TASK STATEMENT: Work out how many lines in the data below include "dropdown", then reply with that number only.

INPUT RECORDS:
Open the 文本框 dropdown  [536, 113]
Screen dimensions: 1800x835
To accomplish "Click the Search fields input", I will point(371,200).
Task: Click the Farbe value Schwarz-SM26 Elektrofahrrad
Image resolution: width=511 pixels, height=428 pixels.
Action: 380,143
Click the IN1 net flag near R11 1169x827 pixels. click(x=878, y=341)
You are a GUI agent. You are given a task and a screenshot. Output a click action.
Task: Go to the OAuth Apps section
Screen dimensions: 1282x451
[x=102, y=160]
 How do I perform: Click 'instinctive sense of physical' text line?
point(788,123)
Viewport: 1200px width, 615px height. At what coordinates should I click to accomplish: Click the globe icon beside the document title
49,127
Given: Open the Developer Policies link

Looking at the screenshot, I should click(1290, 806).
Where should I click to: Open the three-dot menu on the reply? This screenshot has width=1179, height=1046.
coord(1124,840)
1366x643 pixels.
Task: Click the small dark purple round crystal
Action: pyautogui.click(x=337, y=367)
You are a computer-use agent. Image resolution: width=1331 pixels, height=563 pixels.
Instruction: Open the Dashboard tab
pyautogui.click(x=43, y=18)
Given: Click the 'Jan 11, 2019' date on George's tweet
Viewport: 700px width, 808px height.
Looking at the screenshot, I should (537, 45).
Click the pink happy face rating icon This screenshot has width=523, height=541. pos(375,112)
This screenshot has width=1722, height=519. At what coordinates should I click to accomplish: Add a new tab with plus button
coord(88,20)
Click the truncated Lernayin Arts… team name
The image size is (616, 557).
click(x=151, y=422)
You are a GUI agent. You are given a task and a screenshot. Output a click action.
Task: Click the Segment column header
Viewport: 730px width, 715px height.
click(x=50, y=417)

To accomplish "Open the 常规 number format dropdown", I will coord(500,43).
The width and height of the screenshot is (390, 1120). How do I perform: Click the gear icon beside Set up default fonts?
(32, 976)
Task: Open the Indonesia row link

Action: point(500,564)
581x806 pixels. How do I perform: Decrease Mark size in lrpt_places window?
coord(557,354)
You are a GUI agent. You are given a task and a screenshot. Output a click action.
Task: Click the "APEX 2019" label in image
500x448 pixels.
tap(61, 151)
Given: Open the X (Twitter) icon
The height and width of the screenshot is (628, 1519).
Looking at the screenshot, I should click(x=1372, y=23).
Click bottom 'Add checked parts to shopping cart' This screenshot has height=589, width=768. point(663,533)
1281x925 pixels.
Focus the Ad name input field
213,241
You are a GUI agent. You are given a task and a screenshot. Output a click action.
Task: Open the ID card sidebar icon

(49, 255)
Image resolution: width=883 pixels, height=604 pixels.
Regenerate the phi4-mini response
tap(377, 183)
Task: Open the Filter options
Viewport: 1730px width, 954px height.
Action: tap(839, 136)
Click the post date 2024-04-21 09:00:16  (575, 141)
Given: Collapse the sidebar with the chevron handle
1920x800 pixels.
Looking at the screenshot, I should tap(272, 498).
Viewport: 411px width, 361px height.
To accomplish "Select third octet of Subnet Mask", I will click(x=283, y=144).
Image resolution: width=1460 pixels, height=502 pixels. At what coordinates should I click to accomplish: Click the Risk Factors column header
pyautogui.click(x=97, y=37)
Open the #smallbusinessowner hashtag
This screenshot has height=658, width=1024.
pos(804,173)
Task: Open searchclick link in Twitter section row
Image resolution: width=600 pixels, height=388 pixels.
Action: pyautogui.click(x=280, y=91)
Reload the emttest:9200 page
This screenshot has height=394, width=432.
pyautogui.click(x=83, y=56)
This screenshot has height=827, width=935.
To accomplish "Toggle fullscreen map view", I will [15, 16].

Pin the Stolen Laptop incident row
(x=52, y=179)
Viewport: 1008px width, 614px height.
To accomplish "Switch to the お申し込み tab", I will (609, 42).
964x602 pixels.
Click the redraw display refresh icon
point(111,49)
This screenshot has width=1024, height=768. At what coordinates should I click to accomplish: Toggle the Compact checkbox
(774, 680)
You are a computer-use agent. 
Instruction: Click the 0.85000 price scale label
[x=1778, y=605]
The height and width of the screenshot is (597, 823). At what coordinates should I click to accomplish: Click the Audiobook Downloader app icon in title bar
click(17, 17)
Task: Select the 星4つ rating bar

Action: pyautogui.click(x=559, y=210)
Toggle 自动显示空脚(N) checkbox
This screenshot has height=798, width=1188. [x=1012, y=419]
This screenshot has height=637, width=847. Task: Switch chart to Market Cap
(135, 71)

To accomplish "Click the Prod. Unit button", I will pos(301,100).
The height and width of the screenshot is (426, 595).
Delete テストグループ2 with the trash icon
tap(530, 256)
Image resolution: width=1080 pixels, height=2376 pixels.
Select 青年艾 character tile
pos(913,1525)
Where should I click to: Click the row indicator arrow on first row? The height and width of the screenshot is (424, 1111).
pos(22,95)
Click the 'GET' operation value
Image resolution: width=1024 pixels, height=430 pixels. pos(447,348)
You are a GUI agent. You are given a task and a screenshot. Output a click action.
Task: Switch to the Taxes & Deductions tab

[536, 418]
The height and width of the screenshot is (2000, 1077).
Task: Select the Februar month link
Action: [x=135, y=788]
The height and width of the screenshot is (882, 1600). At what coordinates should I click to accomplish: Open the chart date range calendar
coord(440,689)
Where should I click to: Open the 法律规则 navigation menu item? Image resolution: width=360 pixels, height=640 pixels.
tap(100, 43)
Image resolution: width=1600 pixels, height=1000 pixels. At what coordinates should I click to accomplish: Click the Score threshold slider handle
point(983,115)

RESPONSE BOX: 2